Históricamente, Argentina había dominado el mercado de la harina de soja, pero en los últimos años, la distancia en exportaciones se ha ido reduciendo drásticamente. Hace una década, Argentina tenía una ventaja de 21 millones de toneladas sobre Brasil, pero las proyecciones para 2026/27 indican que esta diferencia podría reducirse a solo 2,5 millones de toneladas. Este cambio es alarmante para el sector agroindustrial argentino, que enfrenta un estancamiento en su producción, mientras que Brasil y Estados Unidos están aumentando significativamente su capacidad de procesamiento de soja.

Los datos del informe Wasde del Departamento de Agricultura de Estados Unidos (USDA) muestran que Brasil y Estados Unidos están avanzando en sus capacidades de molienda de soja, mientras que Argentina se encuentra estancada. Se estima que Estados Unidos incrementará su molienda en 8,2 millones de toneladas entre 2024/25 y 2026/27, mientras que Brasil sumará 6,8 millones. En contraste, Argentina podría experimentar una leve caída de 200.000 toneladas en su molienda. Esto resalta la necesidad urgente de que Argentina implemente medidas para mejorar su competitividad en el sector.

La pérdida de participación de Argentina en el mercado de harina de soja también se refleja en las importaciones de países clave. Indonesia, el principal comprador mundial de harina de soja, ha importado 1,5 millones de toneladas desde Brasil en el primer cuatrimestre, en comparación con solo 826.000 toneladas de Argentina.

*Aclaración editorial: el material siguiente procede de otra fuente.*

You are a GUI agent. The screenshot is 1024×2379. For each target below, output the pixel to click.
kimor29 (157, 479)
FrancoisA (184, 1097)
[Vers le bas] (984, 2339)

Esta tendencia es preocupante, ya que indica que Argentina está perdiendo terreno en mercados que antes dominaba. Además, Brasil está diversificando sus mercados de exportación para reducir su dependencia de China, lo que podría complicar aún más la situación para Argentina.

Para revertir esta tendencia, los expertos sugieren varias medidas, incluyendo la implementación de una nueva ley de biocombustibles que aumente el corte obligatorio de biodiésel, así como la reducción de derechos de exportación y mejoras logísticas. Estas acciones son cruciales para que Argentina recupere su competitividad en el mercado global de soja. La situación actual exige una respuesta rápida y efectiva del gobierno y del sector agroindustrial para evitar un mayor deterioro en la posición de Argentina como líder en exportaciones de harina de soja.